The Work Graph Model: TeamPage style - the social dance of getting things done and dealing with exceptions, while staying aware of what’s going on around you. TeamPage watches what you do, and automatically maintains two-way links and relationships as you edit, keeping an accurate version history of everything. You can easily see what changed, when, and who did what. TeamPage's work graph automatically connects articles, comments, status messages, tasks, milestones, projects, links, shared references, and relationships stored in TeamPage to the TeamPage profile of the person who created, edited or tagged the work, along with a time stamp for the action. TeamPage's work graph model includes permissioned access that automatically clips content to show just those work items, relationships, and search results each person is allowed to read. This makes it simple to use TeamPage for work that can cross boundaries, linking customers, suppliers, partners and internal teams with different permissions to different business activities on the same TeamPage server. TeamPages' work graph model allows you to put a private comment (or task) in a more private space where it's only visible to a smaller group. For example, an internal team discussion on a customer's question. Learn how TeamPage uses integrated Solr search for indexing, visualizing, and using work that crosses boundaries, linking customers, suppliers, partners and internal teams.

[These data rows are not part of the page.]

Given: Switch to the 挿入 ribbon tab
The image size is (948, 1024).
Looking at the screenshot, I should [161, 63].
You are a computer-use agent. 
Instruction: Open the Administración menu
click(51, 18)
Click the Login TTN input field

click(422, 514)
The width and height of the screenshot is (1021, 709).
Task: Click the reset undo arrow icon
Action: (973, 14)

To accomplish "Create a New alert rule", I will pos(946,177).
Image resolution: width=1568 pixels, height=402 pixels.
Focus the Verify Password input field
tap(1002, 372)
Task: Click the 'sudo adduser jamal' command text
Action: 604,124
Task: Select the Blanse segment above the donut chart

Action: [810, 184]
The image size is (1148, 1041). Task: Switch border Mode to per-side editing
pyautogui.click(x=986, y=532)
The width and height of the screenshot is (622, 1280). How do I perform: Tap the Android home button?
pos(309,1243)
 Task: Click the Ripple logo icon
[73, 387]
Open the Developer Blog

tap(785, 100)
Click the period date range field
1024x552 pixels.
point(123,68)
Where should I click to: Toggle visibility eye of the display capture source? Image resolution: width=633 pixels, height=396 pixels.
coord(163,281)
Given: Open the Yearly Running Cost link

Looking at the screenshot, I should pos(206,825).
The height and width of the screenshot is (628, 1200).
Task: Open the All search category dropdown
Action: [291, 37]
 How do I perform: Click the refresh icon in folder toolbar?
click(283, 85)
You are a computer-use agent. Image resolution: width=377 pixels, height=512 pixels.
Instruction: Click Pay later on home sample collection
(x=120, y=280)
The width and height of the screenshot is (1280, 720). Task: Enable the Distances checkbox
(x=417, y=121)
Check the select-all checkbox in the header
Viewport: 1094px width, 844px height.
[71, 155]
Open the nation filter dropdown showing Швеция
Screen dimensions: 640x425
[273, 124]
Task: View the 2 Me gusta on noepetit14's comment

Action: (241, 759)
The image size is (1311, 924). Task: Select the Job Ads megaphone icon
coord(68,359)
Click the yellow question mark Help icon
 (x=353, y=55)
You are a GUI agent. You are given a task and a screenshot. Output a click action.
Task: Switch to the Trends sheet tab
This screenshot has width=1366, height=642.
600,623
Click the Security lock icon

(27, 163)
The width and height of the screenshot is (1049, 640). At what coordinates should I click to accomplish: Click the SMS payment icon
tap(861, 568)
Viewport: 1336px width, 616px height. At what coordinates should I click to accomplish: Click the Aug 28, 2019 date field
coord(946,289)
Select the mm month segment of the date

1 November 1997 | The Godfather: The Manhattan Project, Silicon Valley, The World Wide Web - G. Pascal Zachary writes in Wired Magazine: "Wherever you look in the information age, Vannevar Bush was there first... Some ambitious efforts to tame the Web's chaos are avowedly inspired by Bush. At Twisted Systems Inc. in Providence, Rhode Island, engineer Gregory Lloyd is designing better ways to record a user's associations between different Web sites. "There are Web tools that manage bookmarks, that help you find your place," Lloyd says. "Bookmarks are a start. But then the problem is managing your bookmarks. They can degenerate into a slush pile, which is not what Bush wanted." Lloyd is tight-lipped about his work toward a solution, but says flatly, "I'm building a memex, the holy grail."